*TASK GOAL*.
Exactly as written and without the pictures, output the entries below.

*RAW DATA*.
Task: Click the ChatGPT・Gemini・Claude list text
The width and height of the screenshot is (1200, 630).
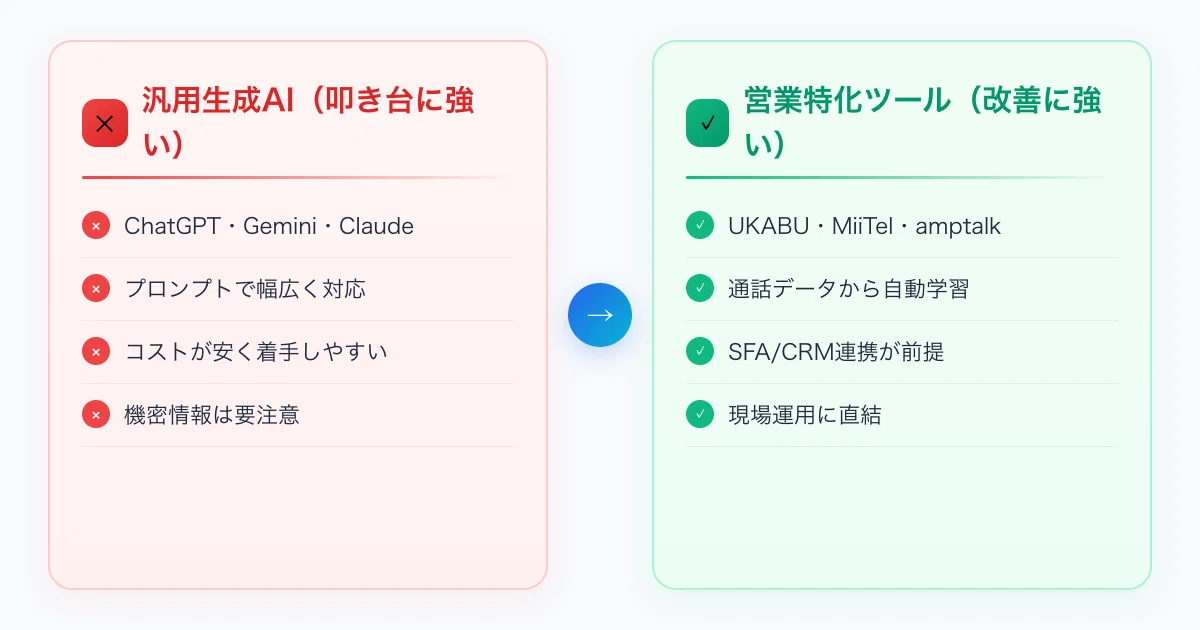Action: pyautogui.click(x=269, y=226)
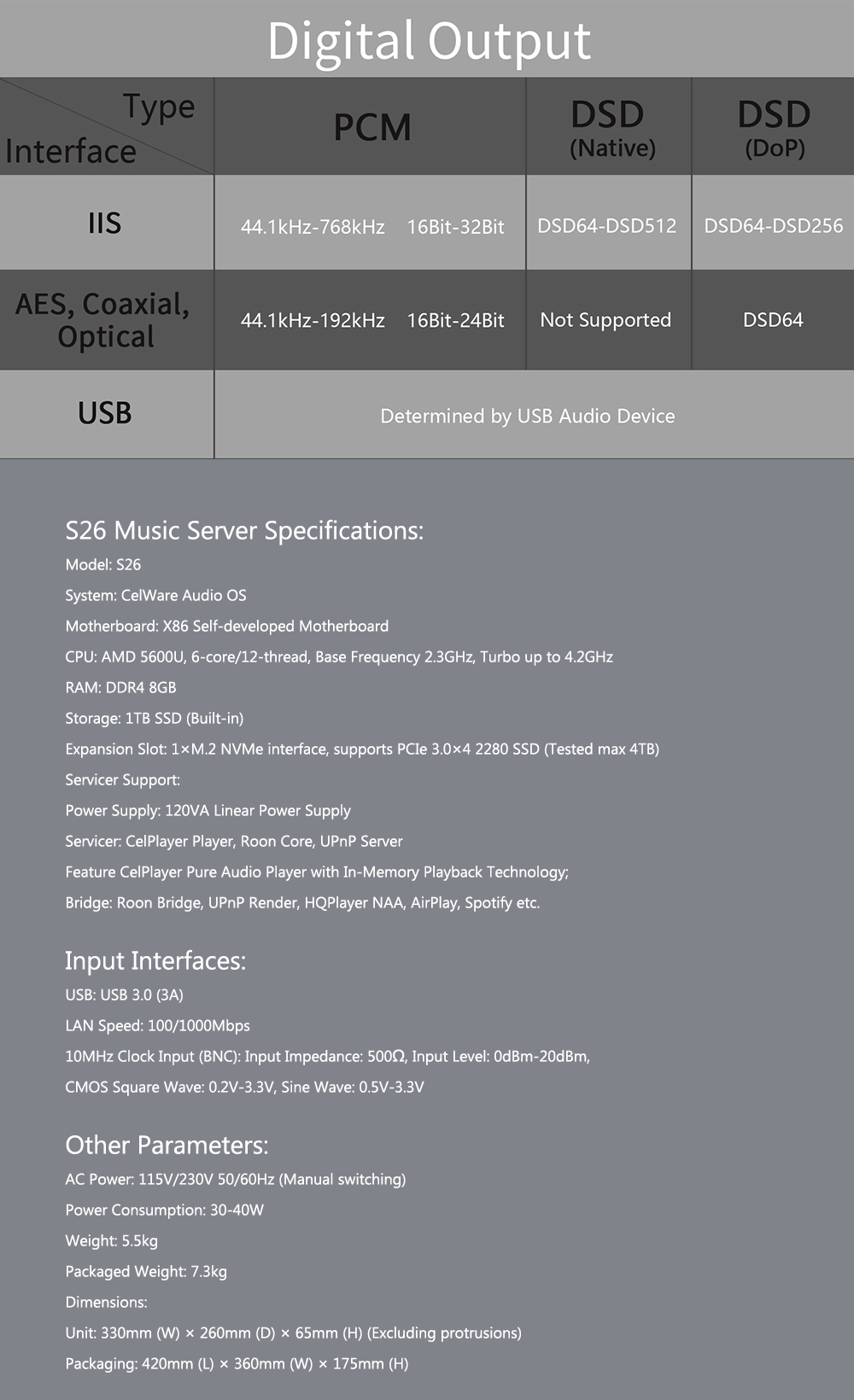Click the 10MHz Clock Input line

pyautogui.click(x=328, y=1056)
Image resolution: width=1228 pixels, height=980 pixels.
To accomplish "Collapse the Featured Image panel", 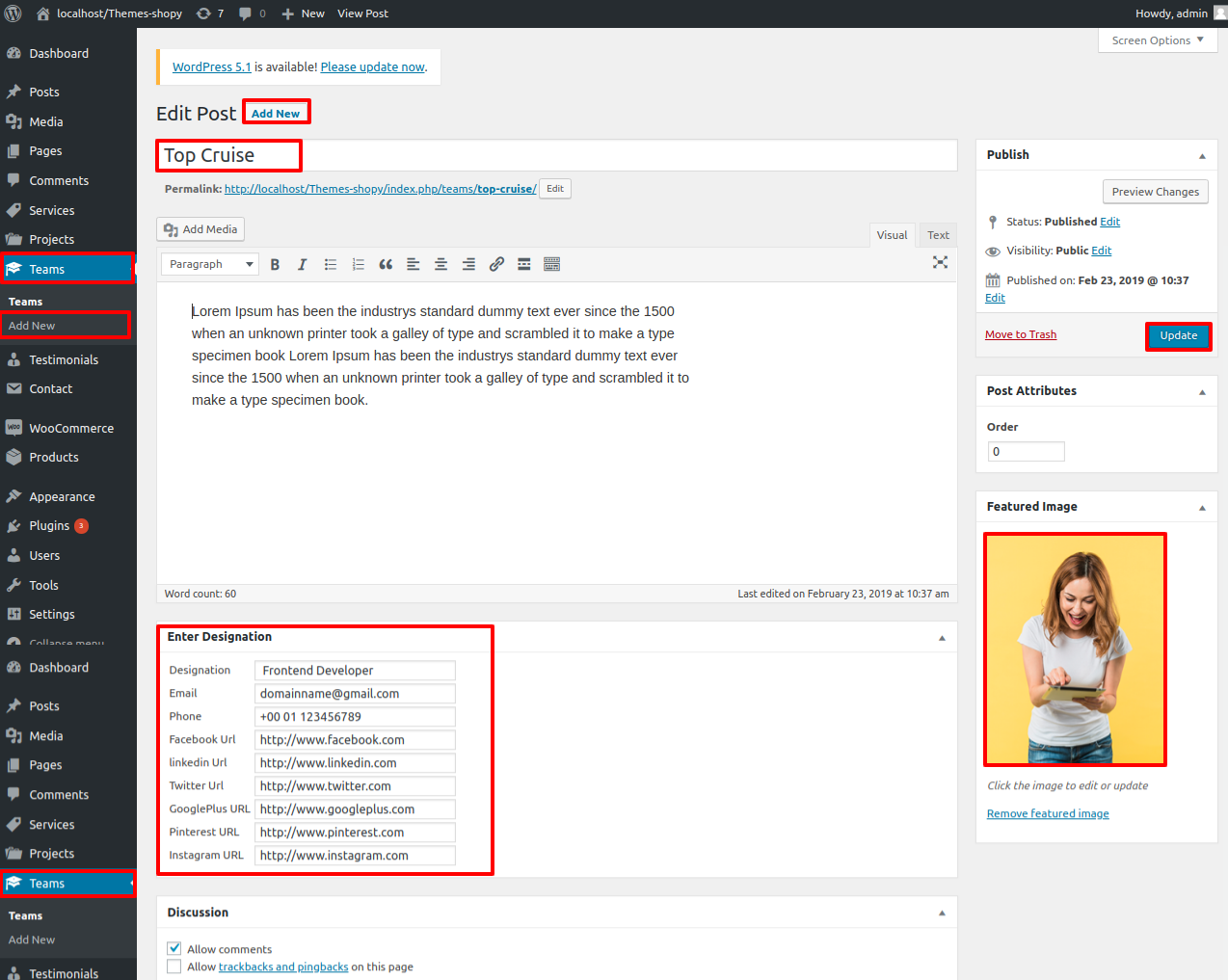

*RESULT*.
Task: Click the ChatGPT・Gemini・Claude list text
The width and height of the screenshot is (1200, 630).
Action: pyautogui.click(x=269, y=226)
Click the 10MHz Clock Input line

pyautogui.click(x=328, y=1056)
Image resolution: width=1228 pixels, height=980 pixels.
To accomplish "Collapse the Featured Image panel", 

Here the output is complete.